On a beau chercher dans l’hebdomadaire Minute au fil des éditions d’octobre 1972, on ne trouve rien, pas de papier ou de brève sur la naissance du Front national. Pas une ligne. C’est pourtant le 5 octobre 1972 qu’est lancé le Front national. On lit sur Wikipédia que cette création s’est faite » lors d’une réunion privée tenue devant quelque 70 personnes à la salle des Horticulteurs, rue de Grenelle à Paris, sous les auspices du mouvement Ordre nouveau ». Le site encyclopédique poursuit : « La constitution légale du parti date du 27 octobre 1972, jour du dépôt à la préfecture de Paris de ses statuts par Pierre Bousquet, ancien Waffen-SS au sein de la Division Charlemagne et de Jean-Marie Le Pen ».
De dire qu’on ne trouve rien dans Minute (journal fondé en 1962 par Jean-François Devay) n’est pas totalement exact. En effet, dans l’édition du 11 octobre (N°548), une tribune « libre opinion » est offerte sur une page complète à « l’ancien député de Paris » Jean-Marie Le Pen. Voir photo ci-dessous. Il appelle à une « candidature nationale ». On retient aussi qu’il préconise « l’union de tous », entendez une union de tous les mouvements d’extrême droite. Un qualificatif que refuse J.-M. Le Pen qui préfère parler de » rassemblement de la droite national » .
On lit dans l’édition du Monde datée du 24 octobre 1972 : « Le comité directeur du Front national qui regroupe en vue des élections législatives un certain nombre d’organisations et de personnalités d’extrême droite a élu son bureau central : le président est en effet M. Jean-Marie Le Pen ancien député poujadiste, [l’un des] fondateur[s] du Front national pour l’Algérie française. Le bureau est composé outre de M. Le Pen, de M. François Brigneau, rédacteur en chef de l’hebdomadaire Minute, membre du conseil national du mouvement Ordre nouveau, Alain Robert, membre du bureau politique de ce même mouvement, Roger Holeindre, fondateur du Front uni de soutien au Sud Vietnam, Pierre Bousquet, ancien membre de Jeune nation, secrétaire général du Mouvement nationaliste du progrès et Pierre Durand proche collaborateur de M. Le Pen (…) » Et Le Monde d’annoncer que « La première réunion publique du Front national aura lieu le 7 novembre au Palais de la mutualité « . Dans la note biographique qui est faite par Le Monde sur Jean-Marie Le Pen en dessous de l’article, le journal rappelle qu’il y a moins de deux ans, en 1971, « M. Le Pen avait été l’objet de poursuites en raison de l’édition, sous sa direction, d’un disque intitulé « Le IIIème Reich, voix et chant de la révolution allemande ». Un vinyl 33 tours, qu’on retrouve aujourd’hui encore en occasion sur certains sites marchands.

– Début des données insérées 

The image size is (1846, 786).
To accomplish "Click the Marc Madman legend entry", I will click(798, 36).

Le 26 octobre 1972, on peut lire dans Le Figaro que l’appelation « front national » est contesté : « M. J.-M. Le Pen (…) a rendu public une lettre de maître Julien Carnet, avocat, membre, dans la Résistance, du mouvement « Front national », où ce dernier déclare notamment : « La formule front national appartient non à vous mais à l’histoire de France. Pour nous, ancien du Front national, il ne peut être question de laisser utiliser ce titre par une formation politique de quelques tendances qu’elle soit… je suis certain qu’avant le 7 novembre 72 vous aurez trouvé une autre appellation ».

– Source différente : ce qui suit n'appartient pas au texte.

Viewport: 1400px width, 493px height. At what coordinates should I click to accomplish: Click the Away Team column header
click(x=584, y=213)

La réponse de J.-M. Le Pen peut se lire dans Le Monde daté du 29 et 30 octobre 1972 : » La formule front national appartient à l’histoire de France. Elle fut utilisée, si je ne me trompe, pour la première fois par Déroulède. Ce fut aussi au regard de la loi une association déclarée en 1934 et qui groupait les Jeunesses patriotes, l’Action française, le parti franciste et quelques organisations de droite. Cette formule fut utilisée de manière clandestine par un groupe de résistants pendant la guerre mondiale et plus tard après la Libération par le Parti communiste camouflé sous les plis du drapeau tricolore, pour y attirer les gogos et les naïfs. M. Mauriac qui en fut, en fit plus tard l’aveu. Dans ces conditions, vous comprendrez qu’il nous paraisse légitime d’utiliser ce titre qui n’est comme vous le voyez, l’exclusivité d’aucun parti ».
Toujours dans le même ordre d’idée, on peut indiquer que l’emblème du Front national, la flamme tricolore, utilisée dès la naissance du mouvement (visuel présenté ici) est directement inspirée de celle du Mouvement social italien (MSI), mouvement néofasciste transalpin créé en 1946, auto-dissout en 1995. Cette flamme, restylisée, est aujourd’hui encore, cinquante ans après, au coeur du logo du Rassemblement national. Il faut garder ses racines.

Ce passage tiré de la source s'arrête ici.